On November 7th, Facing History and Ourselves (FHAO) will celebrate its 10th anniversary in Memphis with a benefit dinner at The Peabody. The program, which brings a study of the history and implications of the Holocaust and other cases of social injustice to middle and high school classrooms, began in six Memphis schools and now reaches over 100,000 students in 299 schools throughout the region.
"It's unusual that Memphis has a regional office, if you think about the other offices that are in places like Boston, New York, L.A., San Francisco, Chicago," says Stephen Haynes, an active member of Memphis' FHAO advisory board and associate professor of religious studies at Rhodes College. "Memphis was the first region to break out of that major-city mold. It's been remarkable that we've made it work here and become independent financially and so forth. And it's really all because of Rachel Shankman. It's her vision that got it going in Memphis."
Shankman, director of the Memphis region, has a very personal stake in the success of FHAO because her parents were Holocaust survivors. Working in a variety of capacities ranging from director of the Jewish Student Union at the University of Memphis to casework associate with Family Service of Memphis, Shankman felt FHAO united each of her interests into a powerful educational program. "I was always very driven to understand universal questions that come out of studying that history," says Shankman. "Facing History brought together all the elements that are very important to me: the teaching of history so that we can learn from it, work with adolescents, which is very important to me, and working with teachers. And beyond that, I think what I understood about Facing History was that it linked the classroom to the larger community, so it wasn't just learning in isolation."
FHAO was created 26 years ago in Brookline, Massachusetts, by native Memphian Margot Stern Strom, a graduate of Central High School, who now serves as the national director. There are seven regional offices across the nation and one in Europe. The program offers weeklong institutes to middle and high school teachers, during which educators learn not only the historical developments behind the Holocaust but also the questions the Holocaust raises about civic responsibility and the importance of the individual in a democratic society. These are precisely the questions that the program wishes to ask its students as they connect historical events to the moral choices they must make in their lives.
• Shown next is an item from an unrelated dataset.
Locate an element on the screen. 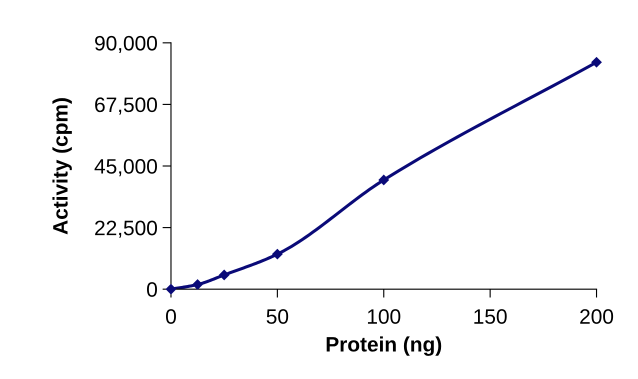  x-tick-label: 200 is located at coordinates (597, 316). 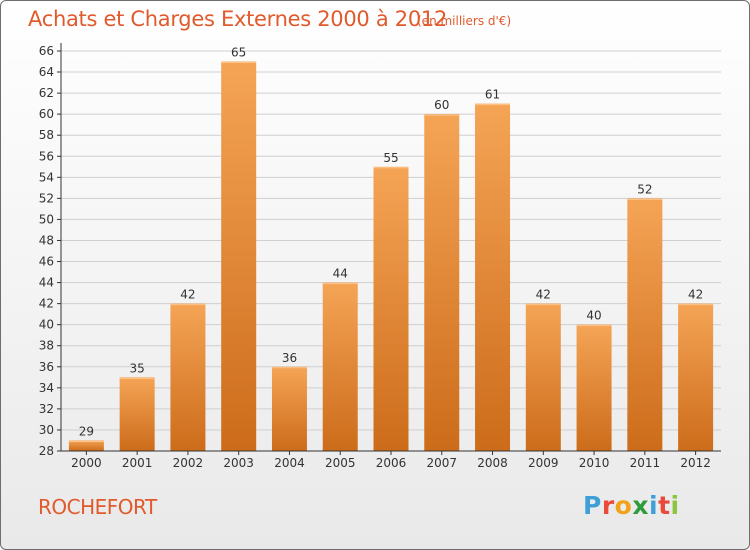 I want to click on y-tick-label: 62, so click(x=46, y=93).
After attending the institute, teachers work with FHAO associates to introduce the material into their curriculum. Teachers keep in close contact with the regional office, which also provides them with access to an extensive library of supplemental material as well as coordinating visits by speakers ranging from scholars to survivors of social injustice. This February, Elizabeth Eckford, one of the nine African-American students who integrated Little Rock's Central High School in 1957, spoke about her experience to East High School students and community members. Coming in January, Pumla Gobodo-Madikizela, South African activist and professor of psychology at the University of Cape Town, will speak about her encounters with one of apartheid's most brutal covert police operators. These guests, who are scheduled throughout the year either as classroom visitors or public speakers, allow students to gain a greater understanding of what it means to be actively involved in great social change.
"What we do is start with the teacher," says Shankman. "We feel strongly committed to their professional development. One of the things that's imperative for us -- and I think one of the reasons we've had 10 years of success in Memphis -- is that it's one of the few places where teachers can really build that kind of collegiality. In other words, teachers from Memphis public schools are in an institute with teachers from independent schools and Catholic schools and Shelby County schools. There aren't that many opportunities for teachers to share methodology as well as content. So the follow-up [after the institutes] is, I think, what has been our strongest commitment to teachers. We are in this with them for the long haul."
Although Memphis has a history thick with social injustice, one of the challenges for FHAO locally has been relating a history that may seem rather alien to its students. "Facing History and Ourselves is a natural for San Francisco or New York, where in a public high school you might have people speaking 20, 30 different languages," says Haynes. "Memphis is much more of a traditionally bifurcated city, where you've got black and white. To adjust the curriculum so that it can make sense to the Memphis public schools has been both a challenge and a success."
The universal nature of the implications of the Holocaust, however, are what FHAO feels makes it applicable to all students. "What's important for people to understand," says Shankman, "is why we do this. We're concerned about adolescent issues. And whether we're doing this in San Francisco or Memphis or Boston, those issues of peer pressure and loyalty are questions adolescents are really grappling with."
As for the next 10 years, Shankman's goal is not only to make FHAO available to more students but to strengthen the existing program. "I think that we want to grow and deepen," says Shankman. "So in the schools where we have perhaps one educator who's gone through the Facing History institute, we'd like that to be a team of teachers. If we're really going to help change -- and 'help' is an important word in there we're not a panacea -- a school culture, the more teachers involved in this, the more successful it will be."